- NHS managers’ salaries no longer tied to prime minister’s £142,500
- Treasury will still need to approve pay deals over £150,000
- Appointments should still have “value for money and pay restraint in mind”
The pay threshold for very senior managers in the NHS is no longer tied to the prime minister’s salary and has been increased by more than £7,000 this month.
The threshold has been raised by the Treasury from £142,500 – the prime minister’s annual wage – to £150,000, as part of a new senior pay transparency policy.
In June 2015, Jeremy Hunt set out rules for trusts about the appointment of new senior managers being paid more than £142,500, saying these must be approved by the Treasury.
Last year, HSJ revealed the thresholds were largely ineffective at holding down pay with nine out of 10 requests to pay more being approved in 2016-17.
In total, 54 applications for very senior management salaries above £142,500 were approved and five rejected, according to the first three quarterly reports since the policy came into force.
Guidance to trusts from NHS Improvement released this month said the previous threshold still applied to any appointments prior to 1 January 2018.
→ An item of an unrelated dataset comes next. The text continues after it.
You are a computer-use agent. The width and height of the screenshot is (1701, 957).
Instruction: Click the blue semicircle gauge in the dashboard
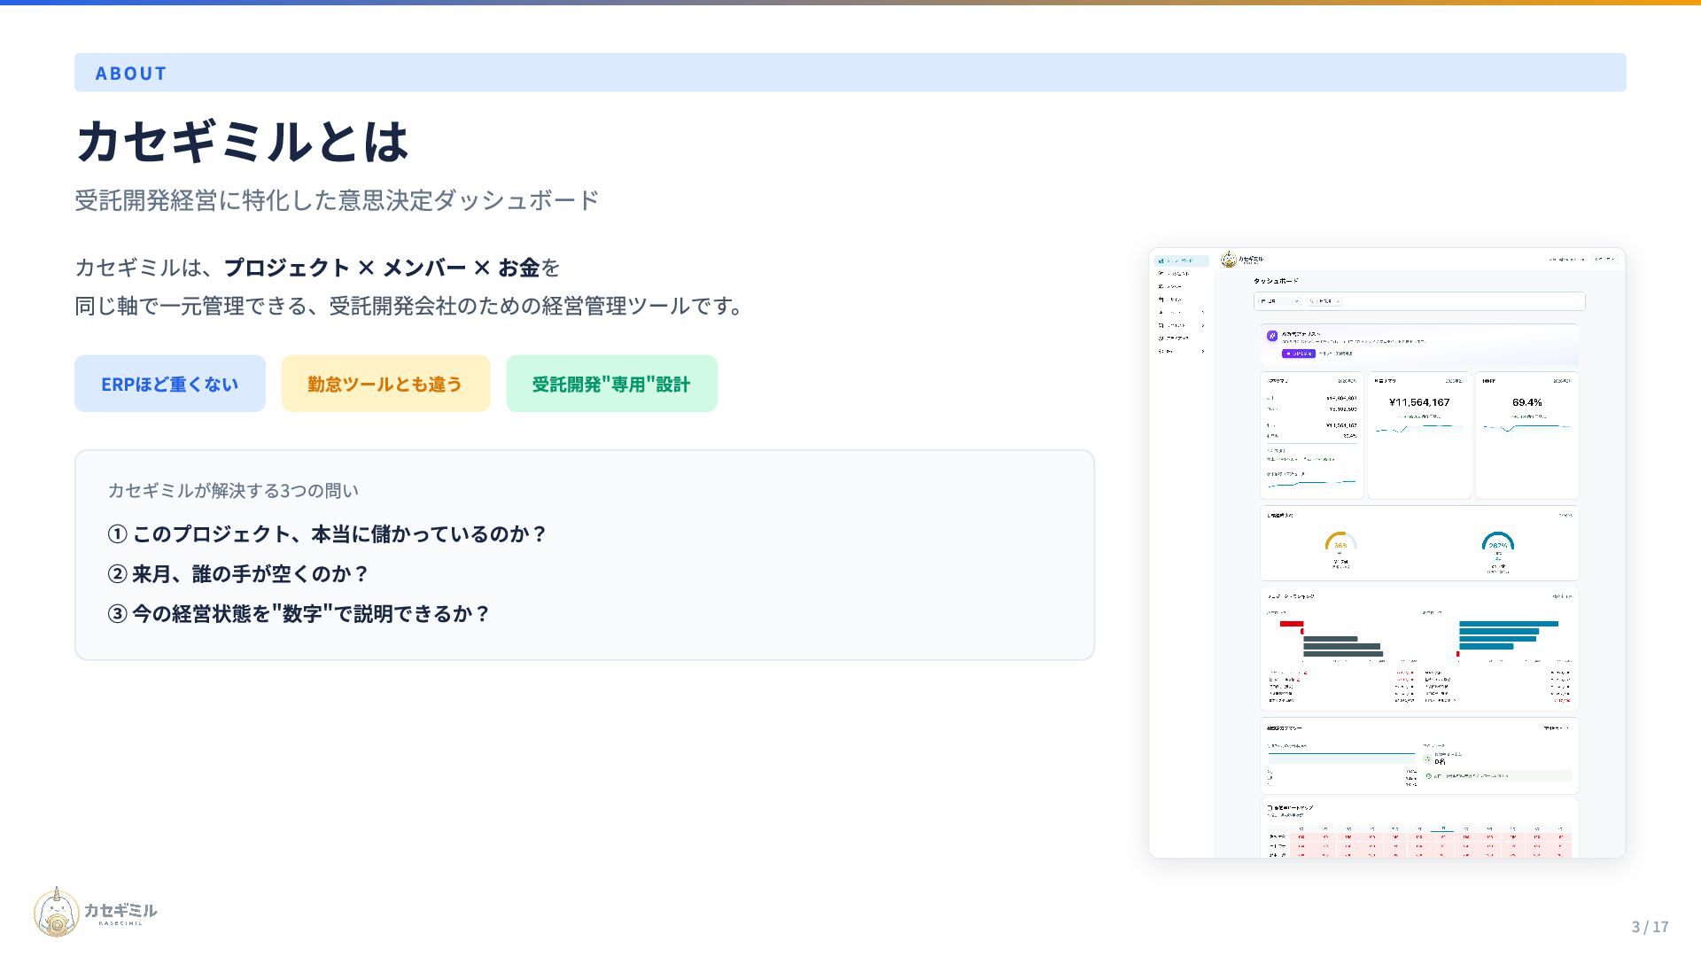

It said: “A reminder that NHS trusts are required to seek ministerial approval and NHS foundation trusts to seek ministerial opinion, via NHS Improvement, on any pay proposals that are at or above the threshold for new appointments, and any pay increases which would take an individual’s salary to or above the threshold, even where their current salary is already above the threshold.
“NHS ambulance trusts and NHS community trusts still need to seek approval for all very senior managers’ cases irrespective of the amount.
“Salaries at or above the threshold should not be confirmed with new or existing staff until ministers have approved the proposed pay.”
A Treasury spokesman confirmed the thresholds no longer mirrored the prime minister’s salary but added: “Departments will continue to recruit and appoint at senior levels with value for money and pay restraint in mind and will continue to appoint people on salaries the departments can afford within existing budgets.
“No one will get a pay rise because the thresholds have risen.”